Objection 1: It seems that fortitude is not only about dangers of death. For Augustine says (De Morib. Eccl. xv) that |fortitude is love bearing all things readily for the sake of the object beloved|: and (Music. vi) he says that fortitude is |the love which dreads no hardship, not even death.| Therefore fortitude is not only about danger of death, but also about other afflictions.
Objection 2: Further, all the passions of the soul need to be reduced to a mean by some virtue. Now there is no other virtue reducing fears to a mean. Therefore fortitude is not only about fear of death, but also about other fears.
Objection 3: Further, no virtue is about extremes.
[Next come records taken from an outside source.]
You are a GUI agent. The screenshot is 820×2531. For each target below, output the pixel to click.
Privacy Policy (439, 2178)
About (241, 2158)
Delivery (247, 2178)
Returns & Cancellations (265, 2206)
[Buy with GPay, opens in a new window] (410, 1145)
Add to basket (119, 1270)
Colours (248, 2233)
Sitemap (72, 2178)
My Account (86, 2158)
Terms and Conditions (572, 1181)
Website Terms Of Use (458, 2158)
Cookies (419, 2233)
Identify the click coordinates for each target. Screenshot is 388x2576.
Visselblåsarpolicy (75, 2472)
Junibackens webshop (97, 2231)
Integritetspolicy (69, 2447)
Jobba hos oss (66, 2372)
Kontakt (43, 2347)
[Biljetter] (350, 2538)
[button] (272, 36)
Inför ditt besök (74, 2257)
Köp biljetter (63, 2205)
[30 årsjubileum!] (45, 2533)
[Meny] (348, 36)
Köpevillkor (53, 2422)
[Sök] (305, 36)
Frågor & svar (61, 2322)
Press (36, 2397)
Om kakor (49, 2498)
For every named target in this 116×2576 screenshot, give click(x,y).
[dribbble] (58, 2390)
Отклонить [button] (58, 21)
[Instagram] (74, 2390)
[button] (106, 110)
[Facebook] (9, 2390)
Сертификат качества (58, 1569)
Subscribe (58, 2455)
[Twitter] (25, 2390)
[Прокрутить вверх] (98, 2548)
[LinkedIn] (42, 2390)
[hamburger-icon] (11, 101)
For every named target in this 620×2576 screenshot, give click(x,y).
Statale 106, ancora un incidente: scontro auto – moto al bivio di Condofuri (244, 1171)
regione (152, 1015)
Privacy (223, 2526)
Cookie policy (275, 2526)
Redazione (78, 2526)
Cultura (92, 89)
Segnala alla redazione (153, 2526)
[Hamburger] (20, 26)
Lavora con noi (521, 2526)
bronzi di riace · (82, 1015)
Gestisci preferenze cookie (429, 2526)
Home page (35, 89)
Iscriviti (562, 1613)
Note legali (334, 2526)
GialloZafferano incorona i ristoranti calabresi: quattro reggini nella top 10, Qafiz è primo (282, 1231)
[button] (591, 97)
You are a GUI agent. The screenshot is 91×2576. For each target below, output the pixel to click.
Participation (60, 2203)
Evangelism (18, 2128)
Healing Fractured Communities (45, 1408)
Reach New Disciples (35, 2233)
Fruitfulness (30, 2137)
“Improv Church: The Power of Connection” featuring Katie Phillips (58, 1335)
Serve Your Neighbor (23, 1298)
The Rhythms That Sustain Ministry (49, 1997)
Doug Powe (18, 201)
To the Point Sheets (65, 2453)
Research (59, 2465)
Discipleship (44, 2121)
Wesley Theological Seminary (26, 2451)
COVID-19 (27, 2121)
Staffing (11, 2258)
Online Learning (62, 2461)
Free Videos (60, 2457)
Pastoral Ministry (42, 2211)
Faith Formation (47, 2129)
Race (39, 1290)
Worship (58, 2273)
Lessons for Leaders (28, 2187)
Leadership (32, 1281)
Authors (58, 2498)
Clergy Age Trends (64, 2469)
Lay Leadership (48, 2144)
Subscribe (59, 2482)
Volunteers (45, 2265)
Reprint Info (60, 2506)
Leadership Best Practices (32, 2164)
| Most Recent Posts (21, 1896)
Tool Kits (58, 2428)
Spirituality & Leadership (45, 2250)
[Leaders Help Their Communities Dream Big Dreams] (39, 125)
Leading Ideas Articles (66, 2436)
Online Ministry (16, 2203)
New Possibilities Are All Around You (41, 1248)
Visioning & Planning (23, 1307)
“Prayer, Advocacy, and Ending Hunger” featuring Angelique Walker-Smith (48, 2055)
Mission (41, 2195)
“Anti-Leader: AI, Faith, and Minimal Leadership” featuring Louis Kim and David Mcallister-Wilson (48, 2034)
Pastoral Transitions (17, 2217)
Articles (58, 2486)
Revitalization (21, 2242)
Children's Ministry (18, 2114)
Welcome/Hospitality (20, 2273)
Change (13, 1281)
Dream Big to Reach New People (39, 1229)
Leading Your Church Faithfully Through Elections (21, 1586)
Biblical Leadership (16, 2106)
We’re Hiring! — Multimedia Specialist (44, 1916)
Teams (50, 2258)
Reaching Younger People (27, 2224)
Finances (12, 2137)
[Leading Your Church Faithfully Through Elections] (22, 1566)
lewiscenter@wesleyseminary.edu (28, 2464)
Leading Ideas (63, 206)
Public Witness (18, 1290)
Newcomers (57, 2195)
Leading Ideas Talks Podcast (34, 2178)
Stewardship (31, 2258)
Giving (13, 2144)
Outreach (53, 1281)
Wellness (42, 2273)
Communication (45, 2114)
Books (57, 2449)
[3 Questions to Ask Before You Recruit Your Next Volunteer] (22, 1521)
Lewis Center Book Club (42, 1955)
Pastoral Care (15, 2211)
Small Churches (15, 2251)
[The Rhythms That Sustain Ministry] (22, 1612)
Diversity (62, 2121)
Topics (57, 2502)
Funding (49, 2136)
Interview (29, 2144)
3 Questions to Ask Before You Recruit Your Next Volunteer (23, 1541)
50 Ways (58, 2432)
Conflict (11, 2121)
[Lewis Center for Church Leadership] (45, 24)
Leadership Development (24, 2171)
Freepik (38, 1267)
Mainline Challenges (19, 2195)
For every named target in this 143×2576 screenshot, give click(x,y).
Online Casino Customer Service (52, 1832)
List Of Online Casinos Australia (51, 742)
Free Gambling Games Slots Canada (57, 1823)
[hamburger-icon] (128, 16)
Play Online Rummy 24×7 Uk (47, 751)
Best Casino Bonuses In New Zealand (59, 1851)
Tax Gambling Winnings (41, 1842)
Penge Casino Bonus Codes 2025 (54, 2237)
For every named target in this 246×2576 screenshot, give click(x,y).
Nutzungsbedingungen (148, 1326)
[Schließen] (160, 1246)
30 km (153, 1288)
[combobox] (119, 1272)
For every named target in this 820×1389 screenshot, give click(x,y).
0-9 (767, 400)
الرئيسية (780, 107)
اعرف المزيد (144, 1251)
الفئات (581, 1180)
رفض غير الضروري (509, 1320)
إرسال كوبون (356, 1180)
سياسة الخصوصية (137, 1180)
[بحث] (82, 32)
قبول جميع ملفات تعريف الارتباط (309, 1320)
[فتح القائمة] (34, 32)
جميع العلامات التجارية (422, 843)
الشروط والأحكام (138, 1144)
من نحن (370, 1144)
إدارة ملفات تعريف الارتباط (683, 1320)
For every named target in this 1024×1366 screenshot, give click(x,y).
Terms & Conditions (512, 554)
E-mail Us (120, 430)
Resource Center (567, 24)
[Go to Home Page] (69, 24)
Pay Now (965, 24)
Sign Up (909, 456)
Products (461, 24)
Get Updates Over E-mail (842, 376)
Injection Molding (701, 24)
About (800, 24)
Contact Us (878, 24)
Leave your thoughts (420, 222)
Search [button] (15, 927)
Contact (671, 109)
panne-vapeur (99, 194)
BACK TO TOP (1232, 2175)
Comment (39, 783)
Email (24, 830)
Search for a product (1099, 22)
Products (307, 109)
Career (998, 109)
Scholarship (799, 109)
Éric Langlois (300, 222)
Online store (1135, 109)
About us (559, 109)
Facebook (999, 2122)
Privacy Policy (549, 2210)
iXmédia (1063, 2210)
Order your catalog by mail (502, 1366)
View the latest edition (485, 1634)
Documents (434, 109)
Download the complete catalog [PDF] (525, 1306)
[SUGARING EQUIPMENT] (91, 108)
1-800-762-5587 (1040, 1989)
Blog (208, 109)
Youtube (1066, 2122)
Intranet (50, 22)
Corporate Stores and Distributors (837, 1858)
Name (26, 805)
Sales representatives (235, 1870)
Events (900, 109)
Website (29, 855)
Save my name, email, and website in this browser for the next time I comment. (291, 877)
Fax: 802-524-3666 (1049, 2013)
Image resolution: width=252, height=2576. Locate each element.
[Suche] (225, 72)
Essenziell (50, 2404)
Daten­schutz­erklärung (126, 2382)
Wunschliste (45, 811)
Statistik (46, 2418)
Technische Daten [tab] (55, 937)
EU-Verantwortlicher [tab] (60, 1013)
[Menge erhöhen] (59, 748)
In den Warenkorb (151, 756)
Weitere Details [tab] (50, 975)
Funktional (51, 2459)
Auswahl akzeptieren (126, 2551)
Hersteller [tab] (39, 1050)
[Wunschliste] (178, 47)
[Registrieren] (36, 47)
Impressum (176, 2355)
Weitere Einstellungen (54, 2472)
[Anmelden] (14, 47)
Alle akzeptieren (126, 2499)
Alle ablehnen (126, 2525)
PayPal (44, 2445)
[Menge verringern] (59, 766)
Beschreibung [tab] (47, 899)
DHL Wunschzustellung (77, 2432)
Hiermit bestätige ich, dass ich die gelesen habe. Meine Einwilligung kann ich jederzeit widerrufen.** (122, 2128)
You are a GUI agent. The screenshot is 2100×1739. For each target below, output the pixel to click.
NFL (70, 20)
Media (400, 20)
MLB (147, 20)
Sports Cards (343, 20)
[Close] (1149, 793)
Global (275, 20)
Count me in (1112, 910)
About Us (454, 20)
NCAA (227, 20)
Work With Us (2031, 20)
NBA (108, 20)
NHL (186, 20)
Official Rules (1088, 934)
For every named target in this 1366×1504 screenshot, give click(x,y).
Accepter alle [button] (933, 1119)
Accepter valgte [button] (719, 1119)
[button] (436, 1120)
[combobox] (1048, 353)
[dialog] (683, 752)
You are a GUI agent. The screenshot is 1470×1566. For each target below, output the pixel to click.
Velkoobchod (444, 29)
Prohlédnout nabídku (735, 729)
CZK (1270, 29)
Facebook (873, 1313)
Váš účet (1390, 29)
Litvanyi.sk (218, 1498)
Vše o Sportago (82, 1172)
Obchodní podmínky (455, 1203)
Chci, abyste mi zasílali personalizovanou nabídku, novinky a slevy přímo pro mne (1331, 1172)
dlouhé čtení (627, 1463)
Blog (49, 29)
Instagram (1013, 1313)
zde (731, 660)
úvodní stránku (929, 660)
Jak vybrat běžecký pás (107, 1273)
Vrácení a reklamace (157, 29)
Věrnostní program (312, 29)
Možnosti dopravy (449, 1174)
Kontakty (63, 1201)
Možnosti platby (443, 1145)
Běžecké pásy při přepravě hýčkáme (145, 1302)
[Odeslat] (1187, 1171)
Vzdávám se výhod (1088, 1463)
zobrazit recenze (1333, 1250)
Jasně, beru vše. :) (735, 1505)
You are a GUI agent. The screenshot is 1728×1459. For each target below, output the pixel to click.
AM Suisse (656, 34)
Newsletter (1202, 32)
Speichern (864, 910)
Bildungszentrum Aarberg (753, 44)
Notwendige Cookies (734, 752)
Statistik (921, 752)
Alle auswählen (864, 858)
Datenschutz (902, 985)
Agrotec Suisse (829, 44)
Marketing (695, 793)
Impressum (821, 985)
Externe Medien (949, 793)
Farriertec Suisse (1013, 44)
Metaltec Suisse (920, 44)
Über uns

But fear of death is about an extreme, since it is the greatest of fears, as stated in Ethic. iii. Therefore the virtue of fortitude is not about fear of death.
On the contrary, Andronicus says that |fortitude is a virtue of the irascible faculty that is not easily deterred by the fear of death.|
I answer that, As stated above (A), it belongs to the virtue of fortitude to guard the will against being withdrawn from the good of reason through fear of bodily evil. Now it behooves one to hold firmly the good of reason against every evil whatsoever, since no bodily good is equivalent to the good of the reason. Hence fortitude of soul must be that which binds the will firmly to the good of reason in face of the greatest evils: because he that stands firm against great things, will in consequence stand firm against less things, but not conversely. Moreover it belongs to the notion of virtue that it should regard something extreme: and the most fearful of all bodily evils is death, since it does away all bodily goods. Wherefore Augustine says (De Morib. Eccl. xxii) that |the soul is shaken by its fellow body, with fear of toil and pain, lest the body be stricken and harassed with fear of death lest it be done away and destroyed.| Therefore the virtue of fortitude is about the fear of dangers of death.
Reply to Objection 1: Fortitude behaves well in bearing all manner of adversity: yet a man is not reckoned brave simply through bearing any kind of adversity, but only through bearing well even the greatest evils; while through bearing others he is said to be brave in a restricted sense.
Reply to Objection 2: Since fear is born of love, any virtue that moderates the love of certain goods must in consequence moderate the fear of contrary evils: thus liberality, which moderates the love of money, as a consequence, moderates the fear of losing it, and the same is the case with temperance and other virtues. But to love one's own life is natural: and hence the necessity of a special virtue modifying the fear of death.
Reply to Objection 3: In virtues the extreme consists in exceeding right reason: wherefore to undergo the greatest dangers in accordance with reason is not contrary to virtue.